When Tatewaki discovers that Councilor Mizumo lied, he rides to Hayato and orders him to kill Nariatsu. Ashamed that he was duped, Tatewaki commits seppuku. The eleven samurai establich a stonghold in a small village to catch Nariatsu and his bodyguards in the town at the river crossing to his fief, where Nariatsu has tarried due to a rainstorm. In a great battle against the 50 elite bodyguards, Hayato eventually hunts down kills Nariatsu. Afterwards, few except Hayato and Gyobu are still standing. Gyobu corners Hayato and attacks only to find that Hayato, although holding his sword, makes no defense against Gyobu's mortal sword thrust. Gyobu asks Hayato why he did not parry his deadly thrust and Hayato tells him that this is how it must be before dying. Hayato had decided that after completing his mission of vengeance, that he would then have to sacrifice his own life in fulfillment of his sense of honor as a samurai.

Daijuro appears—he has dispatched the last of the bodyguards. Daijuro cuts off the already dead Nariatsu's head and walks away, happy in his vengeance. When the rumors of the kataki-uchi (vendetta) spread, the Oshi fief is restored to the Abe clan. And, the council of elders releases a statement that the retired Shōgun's youngest son has died of an illness.

==Cast==
(Character names follow the pattern of Japanese names, with the family surname placed first)
- Deputy Chief Retainer Sengoku Hayato (Isao Natsuyagi) – The leader of the eleven samurai. Tatewaki's childhood friend and the Captain of the Oshi fief's cavalry.
- Mitamura Kenshiro (Kōtarō Satomi) – Hayato's right-hand man.
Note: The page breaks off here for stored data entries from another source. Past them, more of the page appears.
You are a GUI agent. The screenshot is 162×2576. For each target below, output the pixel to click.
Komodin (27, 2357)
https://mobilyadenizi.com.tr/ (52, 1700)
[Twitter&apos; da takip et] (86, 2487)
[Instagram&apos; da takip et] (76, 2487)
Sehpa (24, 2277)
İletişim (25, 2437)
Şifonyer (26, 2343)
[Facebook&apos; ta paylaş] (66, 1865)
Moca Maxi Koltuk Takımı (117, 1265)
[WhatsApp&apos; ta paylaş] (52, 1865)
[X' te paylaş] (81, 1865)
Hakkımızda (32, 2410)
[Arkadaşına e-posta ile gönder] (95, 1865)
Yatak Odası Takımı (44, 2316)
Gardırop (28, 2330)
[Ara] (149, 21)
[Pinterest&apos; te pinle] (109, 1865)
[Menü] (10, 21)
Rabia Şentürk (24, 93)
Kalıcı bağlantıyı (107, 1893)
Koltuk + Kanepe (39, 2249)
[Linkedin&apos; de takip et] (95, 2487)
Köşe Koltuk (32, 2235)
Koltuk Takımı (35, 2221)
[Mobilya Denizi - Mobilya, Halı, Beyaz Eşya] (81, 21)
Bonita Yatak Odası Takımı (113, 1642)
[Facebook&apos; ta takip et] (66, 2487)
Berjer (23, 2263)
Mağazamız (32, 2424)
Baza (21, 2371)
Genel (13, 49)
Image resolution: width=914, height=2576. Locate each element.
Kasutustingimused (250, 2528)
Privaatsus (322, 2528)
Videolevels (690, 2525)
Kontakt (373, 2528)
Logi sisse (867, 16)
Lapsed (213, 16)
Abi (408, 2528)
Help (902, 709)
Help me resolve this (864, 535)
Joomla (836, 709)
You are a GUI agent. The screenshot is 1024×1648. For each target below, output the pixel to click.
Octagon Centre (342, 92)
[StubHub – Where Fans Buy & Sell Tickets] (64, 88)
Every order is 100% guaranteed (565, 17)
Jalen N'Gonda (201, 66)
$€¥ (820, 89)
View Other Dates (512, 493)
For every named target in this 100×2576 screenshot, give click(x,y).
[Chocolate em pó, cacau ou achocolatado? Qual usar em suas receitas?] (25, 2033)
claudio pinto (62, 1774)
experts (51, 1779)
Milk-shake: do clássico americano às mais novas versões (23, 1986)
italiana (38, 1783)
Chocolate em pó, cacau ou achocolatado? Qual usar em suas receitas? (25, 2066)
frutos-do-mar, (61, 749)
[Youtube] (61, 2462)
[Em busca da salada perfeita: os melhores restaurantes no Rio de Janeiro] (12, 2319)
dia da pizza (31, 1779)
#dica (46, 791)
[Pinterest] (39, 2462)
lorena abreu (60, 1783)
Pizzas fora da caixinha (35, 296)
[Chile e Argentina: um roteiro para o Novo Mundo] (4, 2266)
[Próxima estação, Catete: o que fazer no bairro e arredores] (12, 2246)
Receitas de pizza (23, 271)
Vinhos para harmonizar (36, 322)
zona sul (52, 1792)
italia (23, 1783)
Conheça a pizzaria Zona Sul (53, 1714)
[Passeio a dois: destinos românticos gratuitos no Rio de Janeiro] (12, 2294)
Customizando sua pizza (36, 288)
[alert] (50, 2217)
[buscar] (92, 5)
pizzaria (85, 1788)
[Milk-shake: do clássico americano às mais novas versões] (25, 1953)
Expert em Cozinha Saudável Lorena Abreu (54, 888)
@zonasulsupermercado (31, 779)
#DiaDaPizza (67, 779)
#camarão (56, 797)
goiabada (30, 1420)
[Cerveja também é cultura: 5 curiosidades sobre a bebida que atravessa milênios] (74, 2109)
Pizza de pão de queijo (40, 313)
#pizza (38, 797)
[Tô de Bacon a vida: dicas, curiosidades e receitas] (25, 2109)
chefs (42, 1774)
Leader of an unsuccessful assassination attempt on Lord Nariatsu's life.
- Chief Retainer Tatewaki (Kōji Nanbara) – The chamberlain of the Oshi fief and the leader of the Abe clan samurai.
- Lady Orie (Junko Miyazono) – Hayato's faithful wife.
- Lady Nui (Eiko Okawa) – The sister of one of the original samurai, who died of tuberculosis. She offered her sword in her brother's place, so her family wouldn't be dishonored by the brother's unfulfilled vow.
- Secretary Mizumo Echizen (Kei Satō) – The head of the Shōgun's Council of Elders. A corrupt statesman who is concerned about appearances and his own position.
- Lord Matsudaira Nariatsu (Kantarō Suga) – A spoiled and arrogant aristocrat. The retired Shōgun's youngest and most favored son.
- Chief Retainer Akiyoshi Gyobu (Ryūtarō Ōtomo) – Lord Nariatsu's chamberlain of the Tatebayashi fief and the leader of his samurai. A samurai skilled in swordplay and strategy. The retired Inspector General of Japan.
- Ido Daijuro (Kō Nishimura) – A young, disillusioned rōnin, who thirsts to avenge his sister, father, and older brother.

==Reception==
On the review aggregator website Rotten Tomatoes, Eleven Samurai has an aggregate score of 71%.

The Samurai Revolution trilogy follows the "commercial formula along the lines of the traditional Chūshingura / 47 Rōnin story, especially the third film, 11 Samurai, about a violent vendetta in the midst of existential uncertainty."

==Home media==
The film was released on DVD in the United States on 6 November 2012 by Animeigo.